Top of Provided records
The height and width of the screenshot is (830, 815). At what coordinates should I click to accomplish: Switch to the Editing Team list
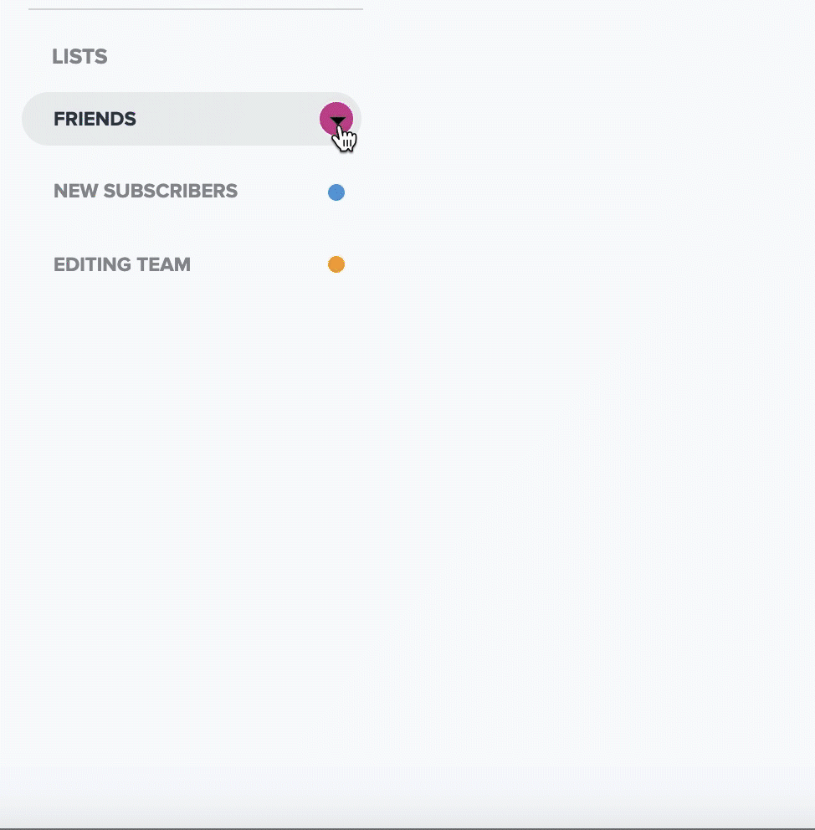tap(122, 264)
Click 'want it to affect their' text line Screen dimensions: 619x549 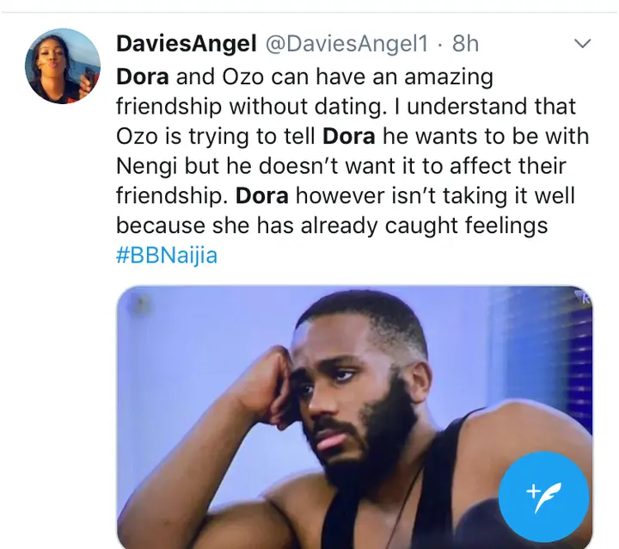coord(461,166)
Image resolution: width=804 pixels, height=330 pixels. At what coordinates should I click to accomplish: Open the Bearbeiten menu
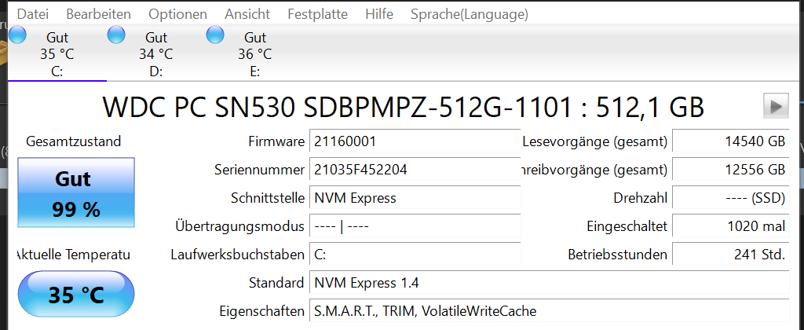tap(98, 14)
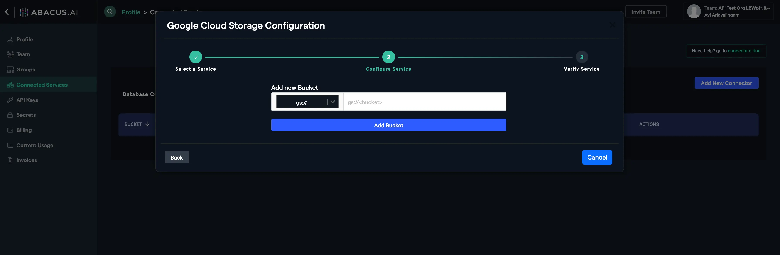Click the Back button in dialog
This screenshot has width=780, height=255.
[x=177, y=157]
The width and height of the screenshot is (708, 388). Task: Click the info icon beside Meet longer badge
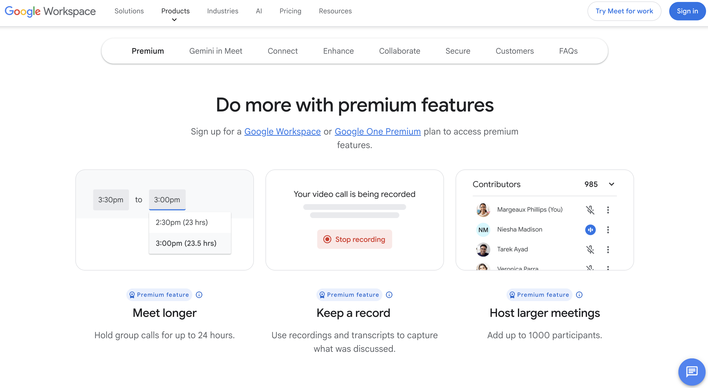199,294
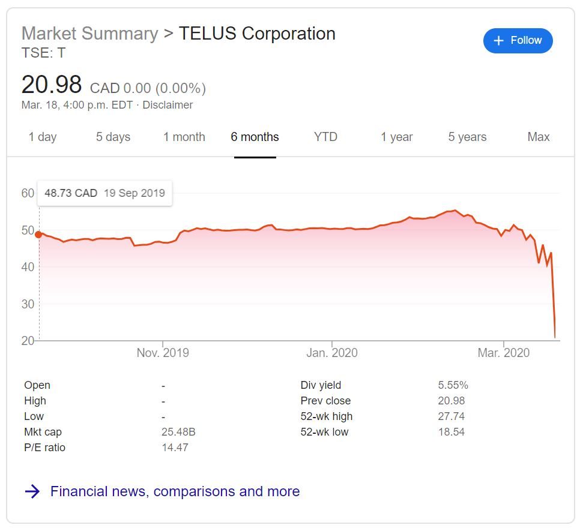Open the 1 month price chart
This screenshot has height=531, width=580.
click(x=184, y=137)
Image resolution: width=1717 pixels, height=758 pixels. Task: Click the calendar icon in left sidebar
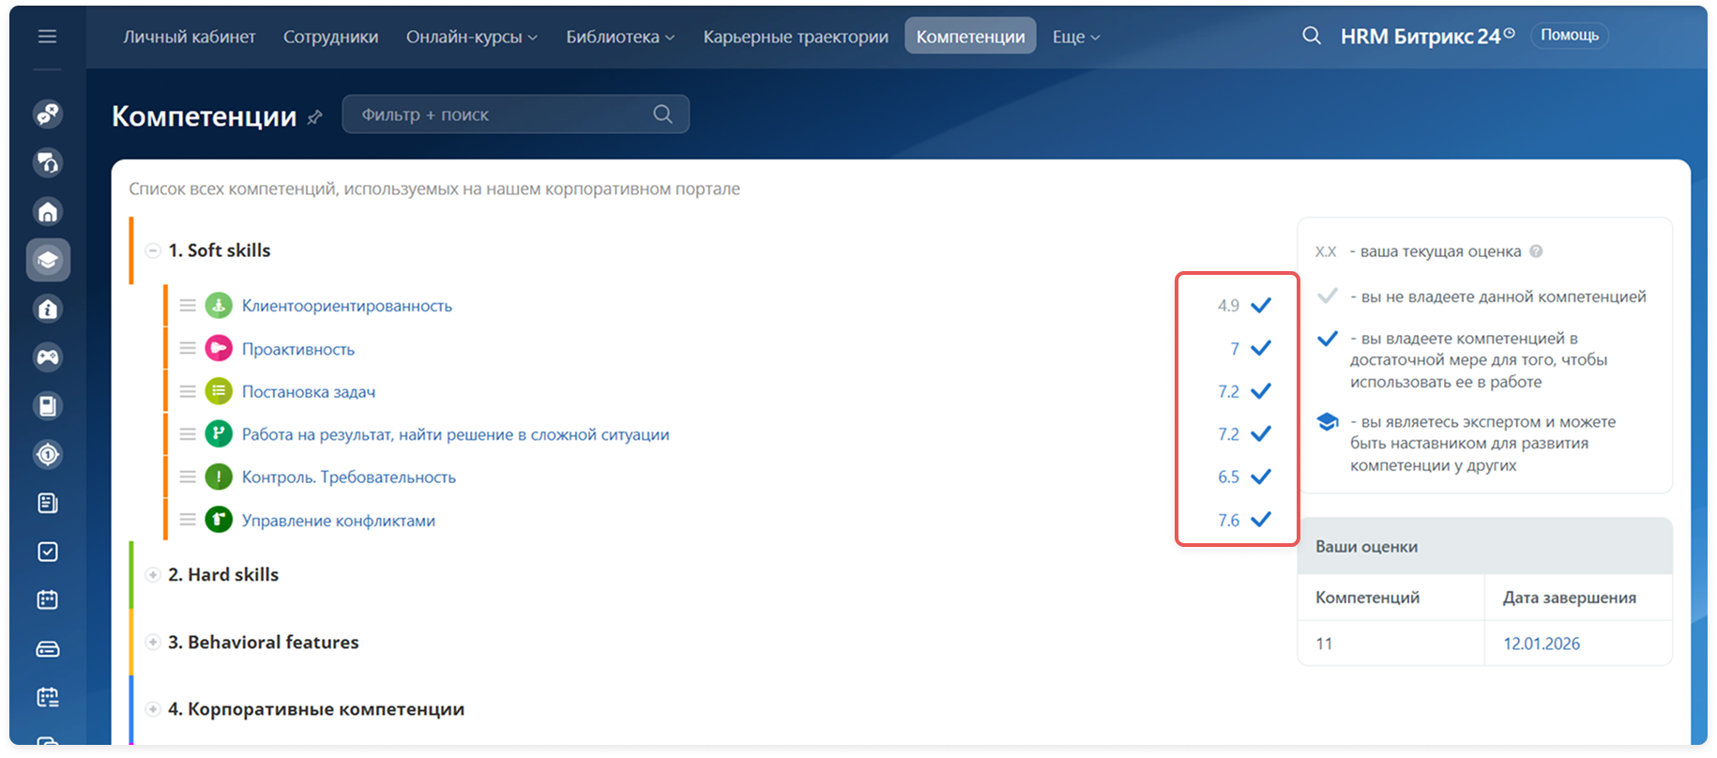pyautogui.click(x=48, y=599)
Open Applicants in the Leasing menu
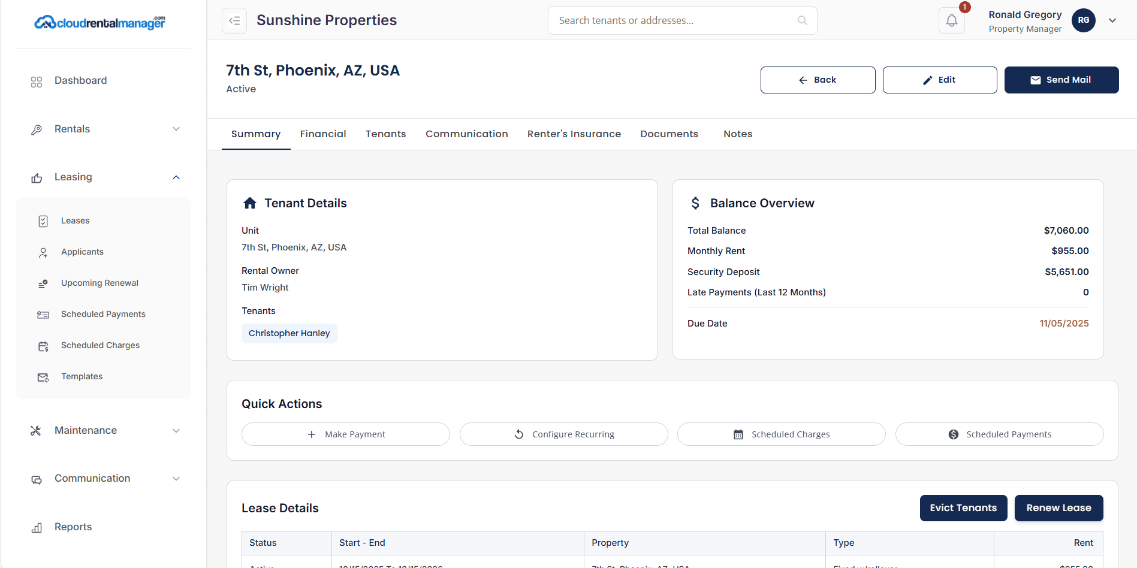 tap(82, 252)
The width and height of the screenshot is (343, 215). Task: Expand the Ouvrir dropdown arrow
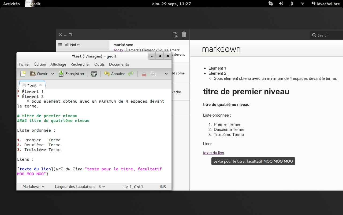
Bottom of Provided records
Work required: Leave out the pictures, and extract exactly the lines from the one with "The width and height of the screenshot is (708, 388)." through the end of the records, both ends included.

Solution to this problem:
The width and height of the screenshot is (708, 388). Task: Click the info icon beside Meet longer badge
199,294
Open the 1 month price chart
This screenshot has height=531, width=580.
click(x=184, y=137)
Image resolution: width=1717 pixels, height=758 pixels. Task: Click the calendar icon in left sidebar
pyautogui.click(x=48, y=599)
Open Applicants in the Leasing menu
 tap(82, 252)
The width and height of the screenshot is (343, 215). Task: Expand the Ouvrir dropdown arrow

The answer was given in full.